The yearning for things of the past arises with the modern division between past and present but also challenges this division. We want to connect with the past because it is no longer here and appreciate the things because they bring it back. Modern historical scholarship helped create this paradox, and the paradox remains at its core. The work of history, archaeology, and other historical disciplines is to distinguish between past and present, but they do so by connecting with the past through its material remains. Historical scholarship forbids anachronism and simultaneously depends upon it. By investigating this engagement with the things of the past, the book asks why we care. Why do we consider it so important to divide the past from the present and, subsequently, to overcome this division again? Why do we long for anachronism? We do so, I argue, because it allows us to reimagine ourselves. The things of the past are bearers of hopes and dreams as well as fears and feelings of loss. They give evidence to the possibilities and contingencies of the modern world. So, the book explores not only the history of historical scholarship, but also the modern condition and our relationship to the past as modern human beings.
Kasper Risbjerg Eskildsen is a historian of science. His work focuses on the history of the human sciences as well as the history of higher education in the modern era, from the 17th century to today.
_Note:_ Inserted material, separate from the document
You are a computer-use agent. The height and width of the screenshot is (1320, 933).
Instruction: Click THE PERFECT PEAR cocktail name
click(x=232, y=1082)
He is currently working on two research projects, both of which have a global outlook. The first project, with the working title Things of the Past: A Modern Yearning, traces the engagement with the material remains of the past from Early Modern antiquarianism to recent discussions about the repatriation of material cultural heritage to former European colonies. The second project, Making Humans: The Human Sciences and the Modern University, investigates alternative models to the modern specialized university, emerging in different parts of the world during the last century, and asks how these have shaped our ideas about what it means to be human in the modern world.